Next, you’ll want to decide what days will work best for you to handle specific tasks. Do you prefer to handle client calls on a specific day of the week? I try to hold calls only on Tuesdays and Thursdays. Do you need to set aside time to work on balancing your books or invoicing your clients? I certainly do. I like to handle my accounting-related tasks on what I’ve dubbed “Finance Fridays.”

What kinds of tasks should you batch?

Once you feel comfortable that the right people are notified about your unavailable times, decide what tasks are most essential in helping you grow your business. These tasks can be related to client projects, content creation like writing blog or social media posts, updating your website or directory listings with new information, writing warm emails to clients as part of your marketing efforts, etc.

If you have a set of tasks that you find tedious to handle (think of those that you would rather put off by scrolling social media or checking your inbox every few minutes, even when you’re not waiting on a specific message from anyone!), batch them together and commit to finishing them before you move on to something else. For example, if you dread working on marketing, you can take all of those pesky tasks and handle them on Mondays. "Marketing Mondays," anyone?

Personally, I find batching tasks that are similar in nature to be the best way to make sure I get all of them done. This puts my mind at ease and helps me to do the rest of my work better, too. By taking care of tasks in batches or blocks of time, it ensures that I can stay on top of all the projects I have going on simultaneously.

How do you batch your tasks to maximize your work productivity and time?

You can do it any way you like, but if you're to make the most of your time, it's a good idea to first take a look at all the tasks you do on a regular basis (even those you would rather put off). Once you have things laid out in front of you, it's easier to see which ones are related. You can list them in categories so that you have a clear visual to work with, if you like.
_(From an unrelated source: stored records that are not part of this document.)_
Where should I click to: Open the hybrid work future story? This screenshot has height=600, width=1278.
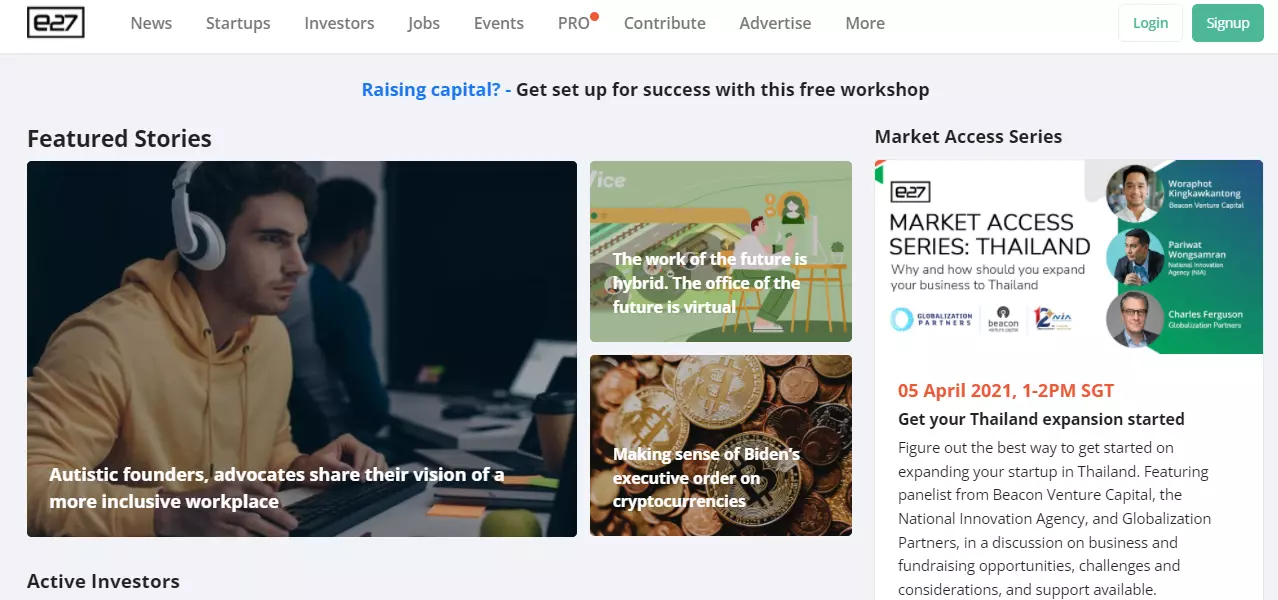(710, 282)
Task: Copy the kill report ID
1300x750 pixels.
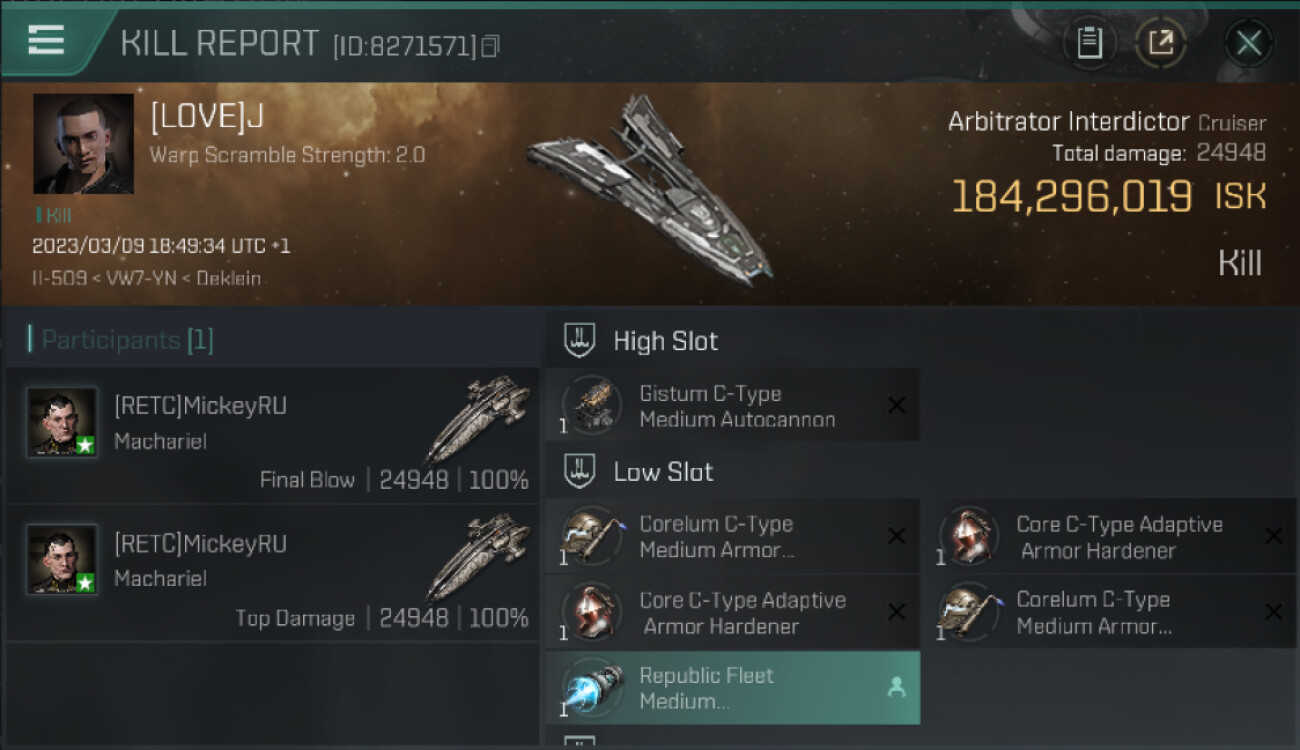Action: tap(490, 46)
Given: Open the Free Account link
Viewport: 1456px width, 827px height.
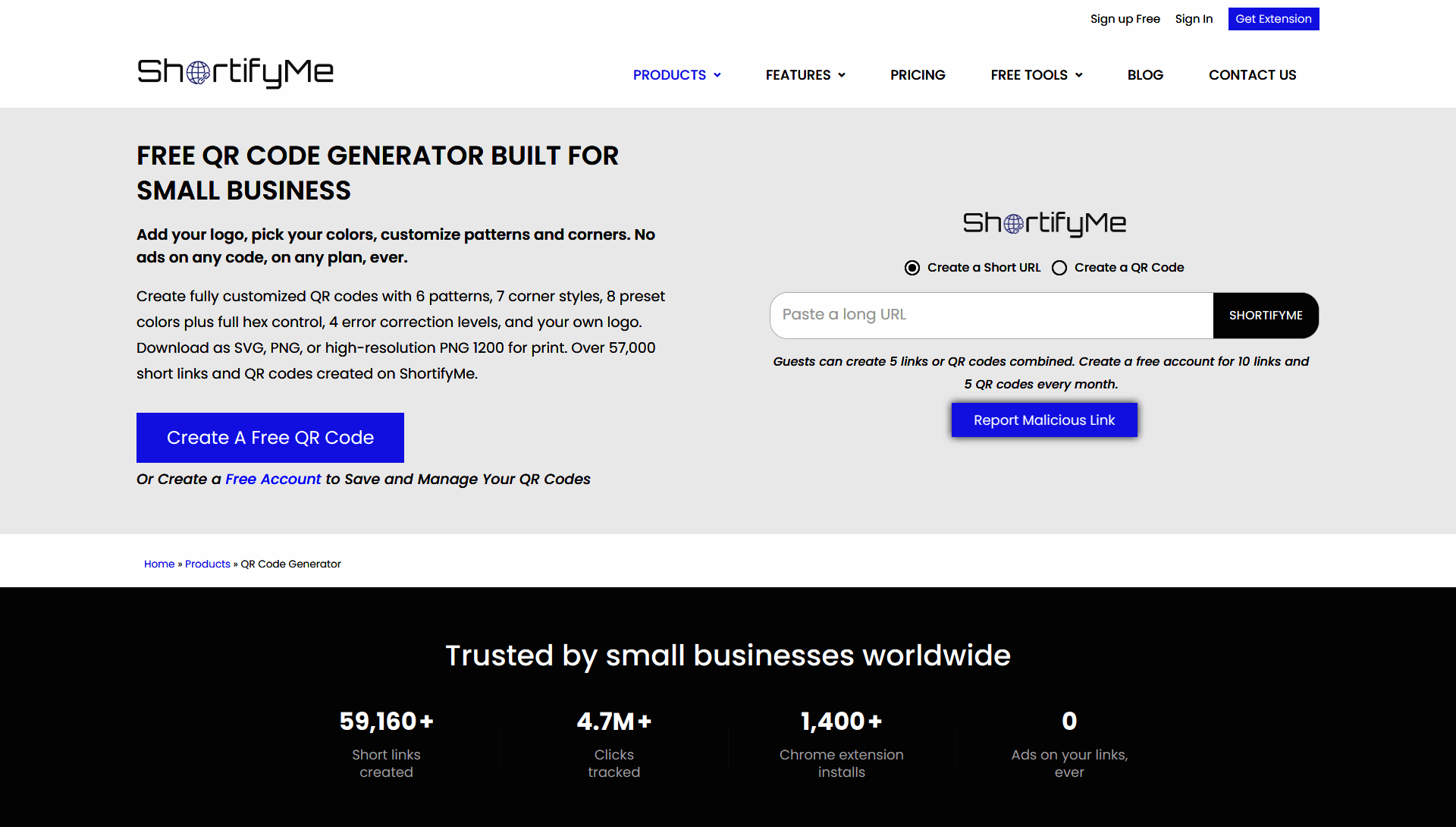Looking at the screenshot, I should pyautogui.click(x=273, y=480).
For example, you could put all of your marketing tasks in one batch or break them into two batches if you find that you have several tasks to handle and little time. You could even schedule these tasks on Monday so that you are sure to get them out of the way for the week. It could look something like this.

Marketing Monday

  • Write to 5 new potential clients.

  • Touch base with 3 current clients to say “hello” and send them an article they might appreciate (this keeps you top of mind!).

  • Write a blog post.

  • Send a handwritten note to one of your favorite clients.

  • Prepare your social media posts for the week.
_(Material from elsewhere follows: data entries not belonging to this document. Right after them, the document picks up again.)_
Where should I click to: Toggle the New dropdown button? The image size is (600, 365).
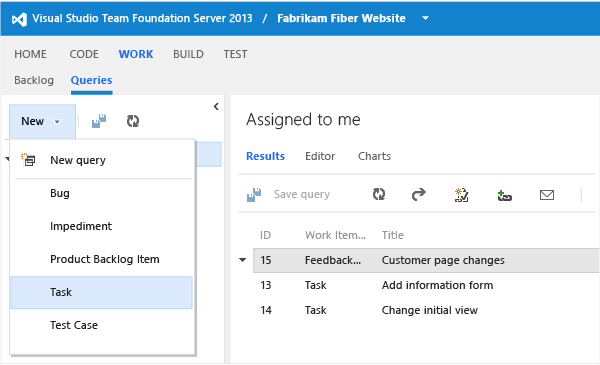click(42, 121)
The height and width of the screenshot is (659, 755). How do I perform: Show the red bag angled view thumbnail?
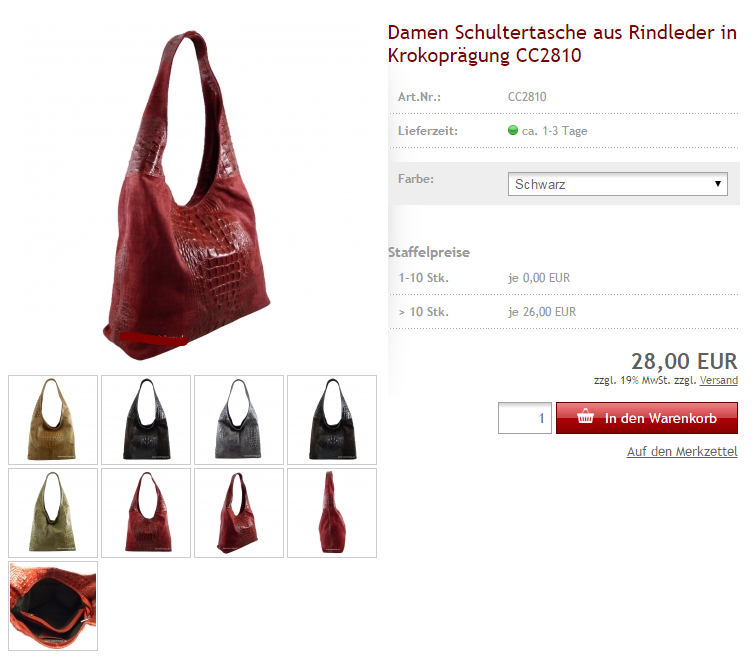[239, 513]
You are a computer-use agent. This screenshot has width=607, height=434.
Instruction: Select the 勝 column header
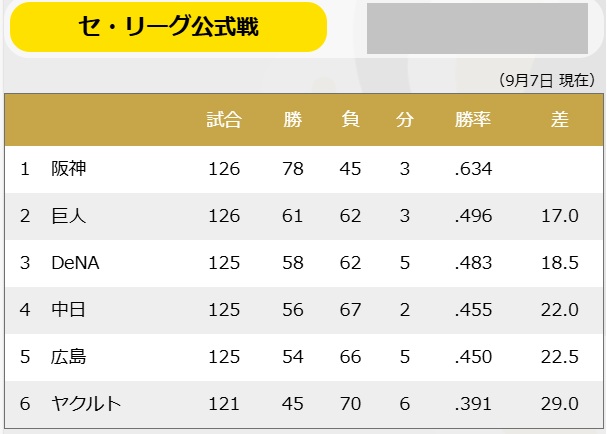292,120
  • Outline your next client newsletter.

Even if you can’t work on all of the items under your marketing category list at once, you can choose two or three to do every Monday. This means that you are consistently marketing your business, something we all need to be doing regardless of how busy we are! This type of progress will continue to compound over time, and you’ll find that the couple of hours you put in every Monday are well worth it.

By blocking time to knock out several tasks of the same kind at once, you also give yourself more freedom to work on other items throughout the day. And you know that you've already handled these items and won't put them off for another week!

Here’s another example.

Finance Friday

  • Pay your business credit card and other business-related bills.

  • Balance your books.

  • Send any invoices or receipts to your bookkeeper or accountant.

  • Invoice clients.

  • Pay estimated taxes.

  • Pay yourself!

If you already know that you handle finance-related tasks every Friday, you won't have to stop during the rest of your work week to handle them. Again, by setting aside this time, you are being proactive instead of reactive!

As I mentioned above, another way that I handle batching is with phone calls and meetings. I try my best to hold calls and meetings on Tuesdays and Thursdays. This way, I'm not spending an hour or two in meetings five days a week. This allows me to schedule specific and dedicated time to my client work, volunteer commitments, colleagues, etc. If this is something you’d like to try, check out Calendly for scheduling calls and Zoom for holding virtual meetings and calls.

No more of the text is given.